Selected passage -
-*-*-
Archives February 2011

Restrict Choice? You Bet!

Numerous recent comments sent to the US Administration on Developmental Disabilities from the “Voice of the Retarded” have centered on maintaining a range of choice as the main argument against the desegregation of institutions into the community. See (http://www.envision2010.net/others.php) Institutional and sheltered work advocates have long relied on the “choice” argument to support their views. They say ending segregation removes an option for them about how they want their family member’s life to be. They go on to say community-based services can be unsafe and inadequate. 

They have set up a false choice.

It is false because we should never use taxpayer funds to segregate people who have done nothing wrong, whatever disability challenges they pose. Government sets priorities all the time about what choices it will provide its citizens and what it will pay for. There is no inherent right to be housed in an institution at taxpayer cost. If an option has been shown to be ineffective, morally objectionable, and comes at a higher cost than other community-based alternatives, it need not be an available choice. Most everyone agrees that we have a moral obligation to support our citizens with disabilities, but there is nothing implicit in that belief about doing so through an expensive, taxpayer-funded model that takes people out of society and puts them in a simulated society “for their own good” when we have more cost-effective, integrated solutions available.
-*-*-
Task set -
a – Answer these questions using the post on institutional segregation:
(i) Which group sent the comments to the US Administration on Developmental Disabilities?
(ii) What do the advocates say about community-based services?
(iii) Does the post hold that there is an inherent right to be housed in an institution at taxpayer cost?
b – In the post on institutional segregation, list every condition under which an option need not be an available choice.
c – Resume the post on institutional segregation after its final sentence.
The records are not needed for this work.
-*-*-
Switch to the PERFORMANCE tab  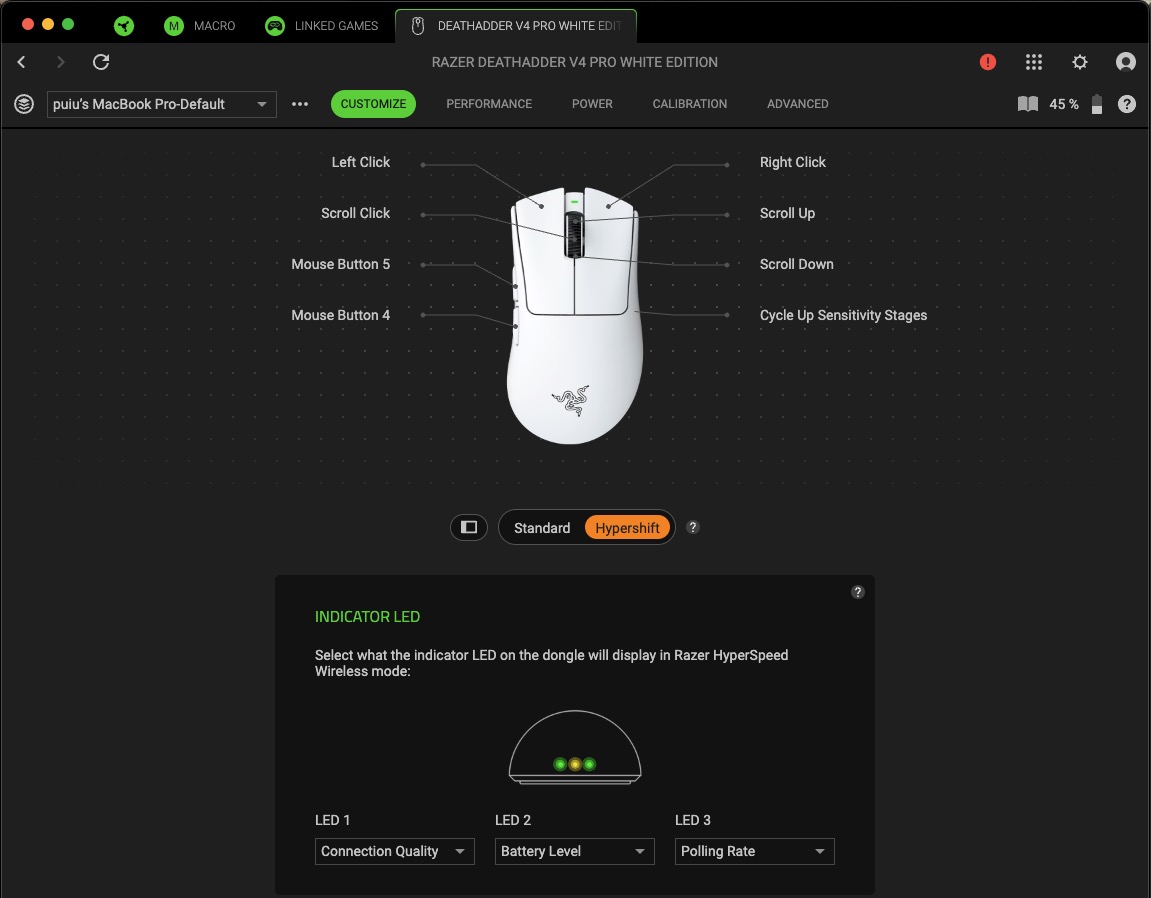coord(489,104)
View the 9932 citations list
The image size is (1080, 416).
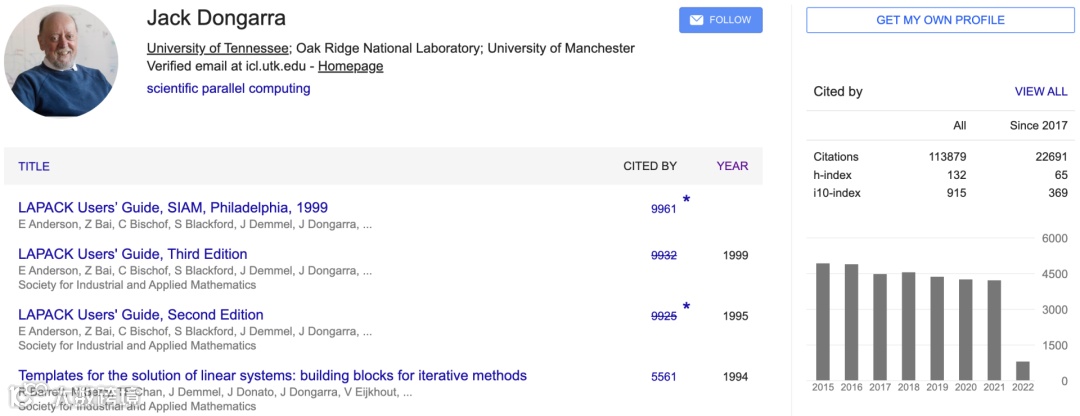click(664, 255)
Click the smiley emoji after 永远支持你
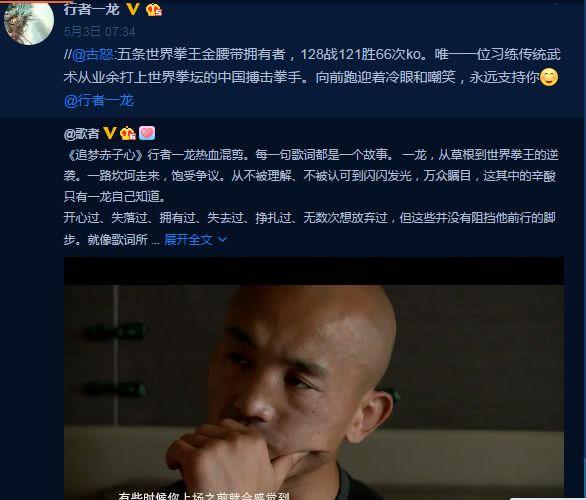The width and height of the screenshot is (586, 500). [x=549, y=77]
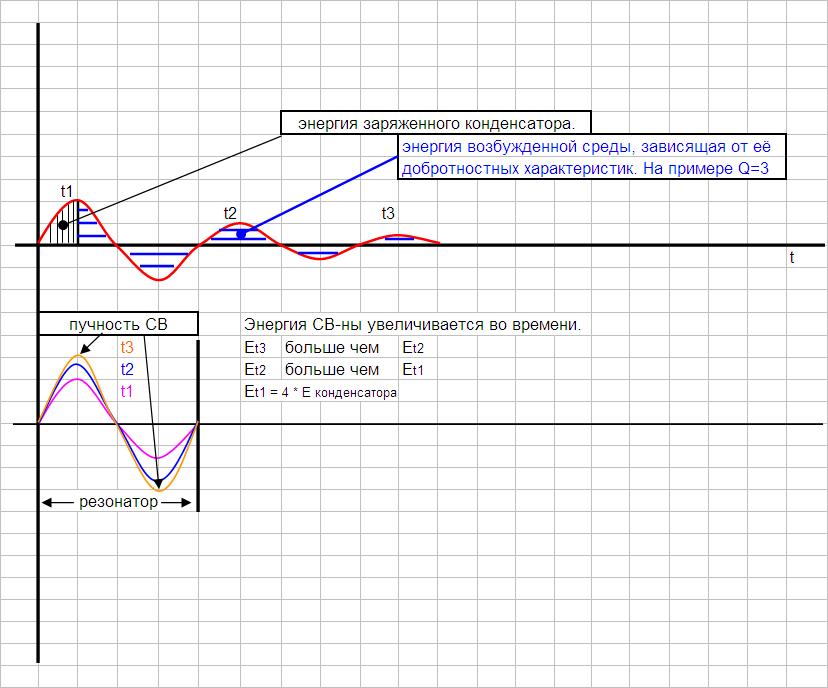Screen dimensions: 828x688
Task: Click the 'Энергия СВ-ны увеличивается во времени' text
Action: (412, 324)

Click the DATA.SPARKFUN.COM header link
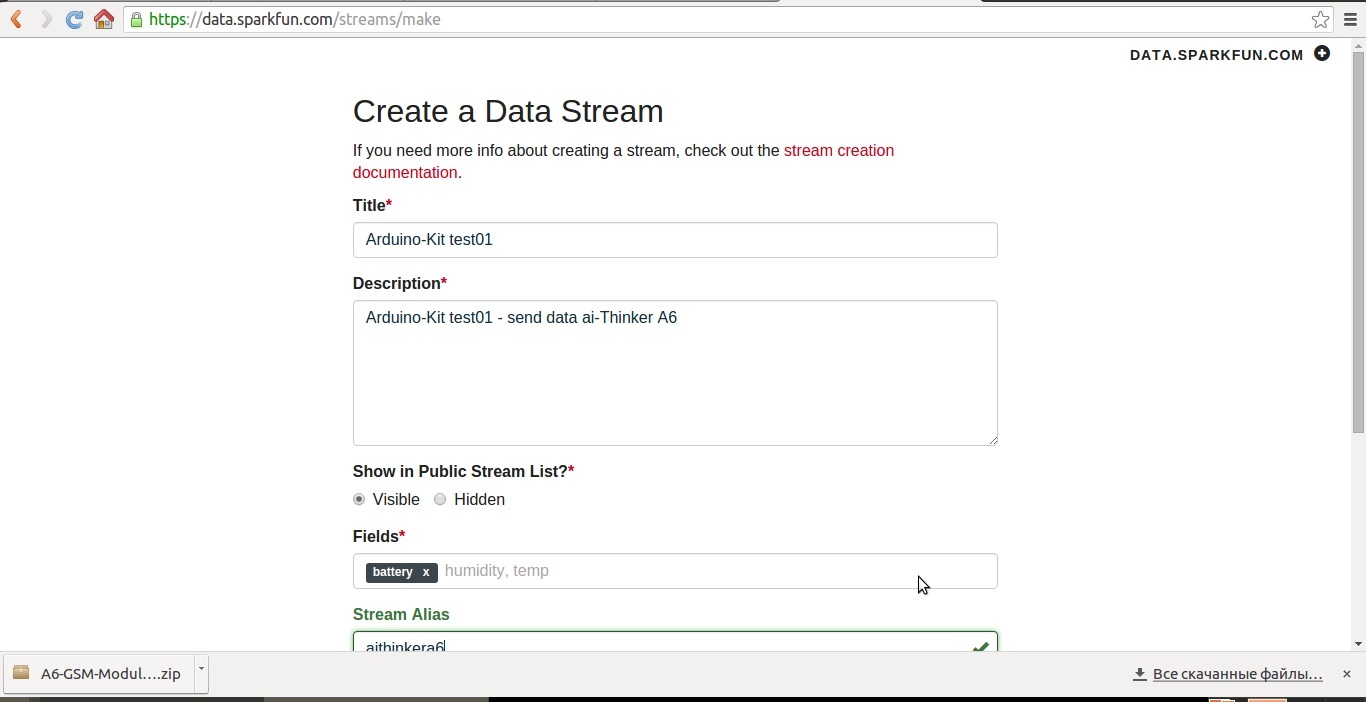click(x=1216, y=55)
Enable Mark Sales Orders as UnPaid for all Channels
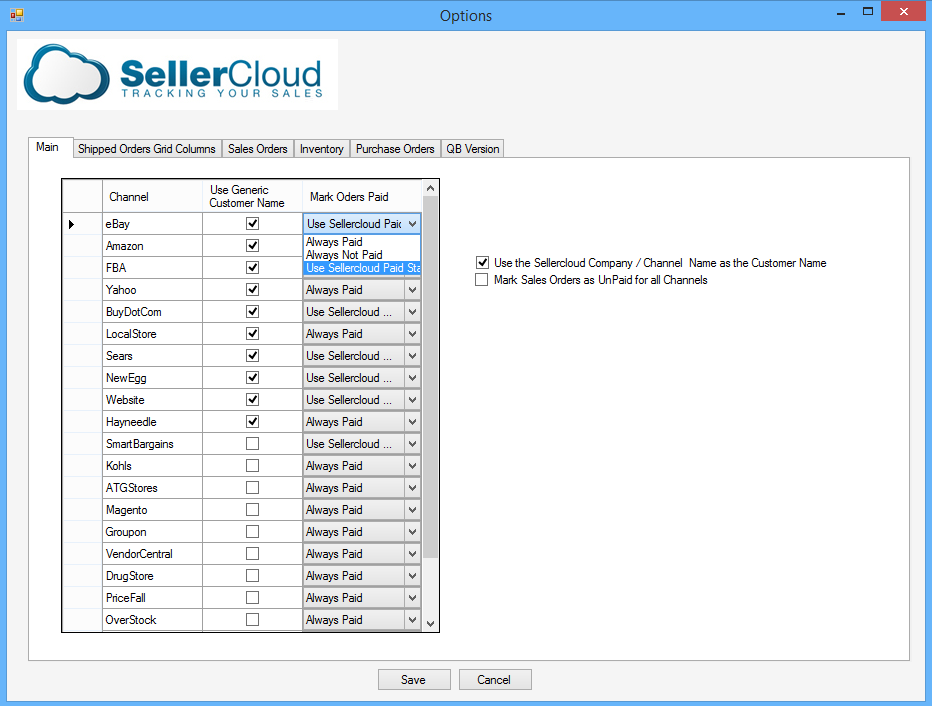This screenshot has width=932, height=706. point(481,279)
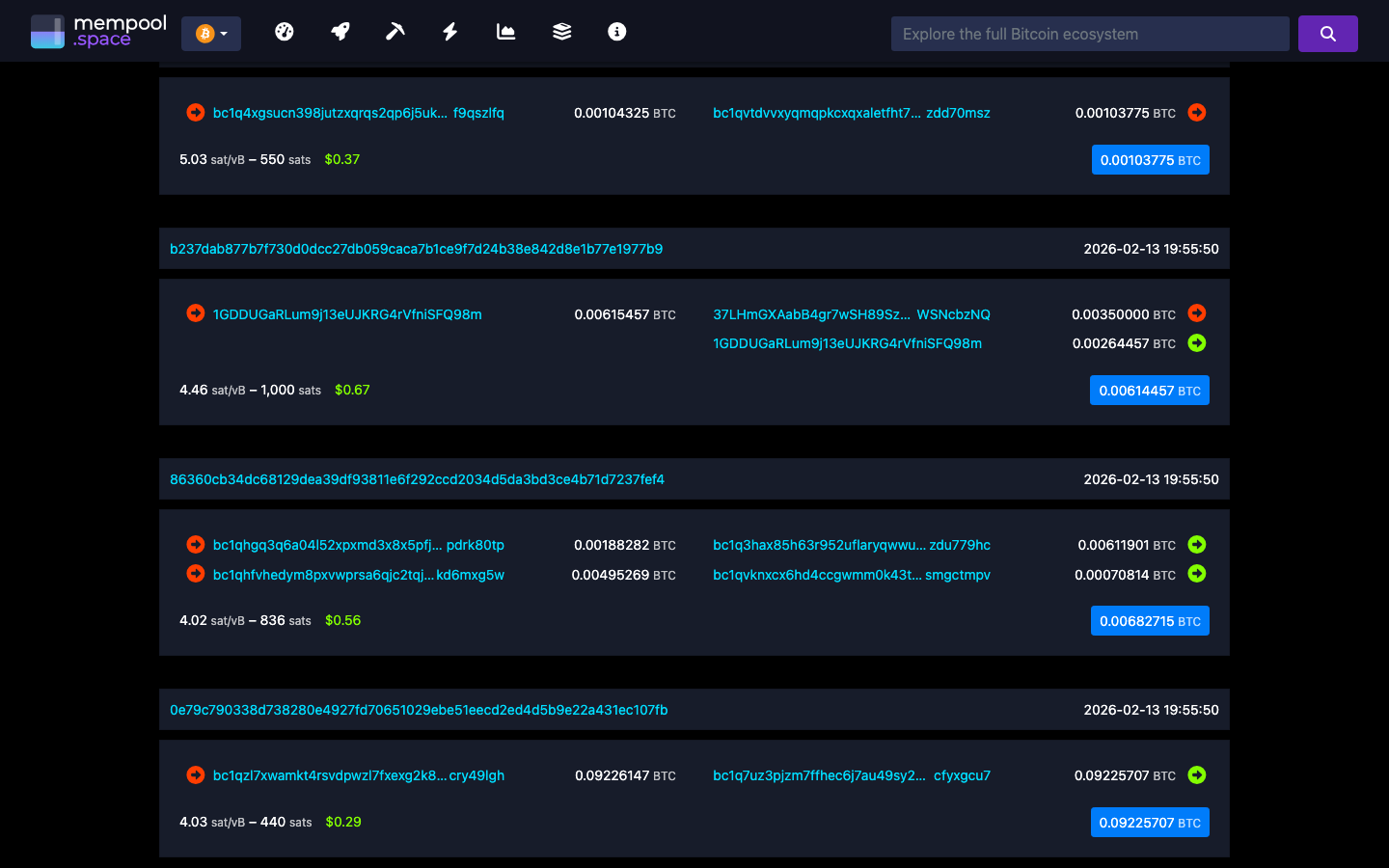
-*-*-
Answers by task -
a –
(i) The "Voice of the Retarded"
(ii) They can be unsafe and inadequate.
(iii) No

b –
- It has been shown to be ineffective.
- It is morally objectionable.
- It comes at a higher cost than other community-based alternatives.

c –
As important, people don’t need institutions because some community settings offer inadequate support. People don’t need workshops because sometimes a job doesn’t work out. The solution to this is to improve community support to the quality level we know that works from research, not build substitute, artificial communities. 

Society absolutely knows how to properly support people with medical, learning and behavioral challenges without resorting to institutional or segregated placement. It also is time that institutions, an obsolete service model, are finally removed from the menu of choice. A number of states have done so with good evidence to support the improvement in quality of life for people with disabilities. With what we know today about how to support people in community settings, where all of us belong, it is simply wrong to offer segregated options, as the Supreme Court Olmstead decision implies.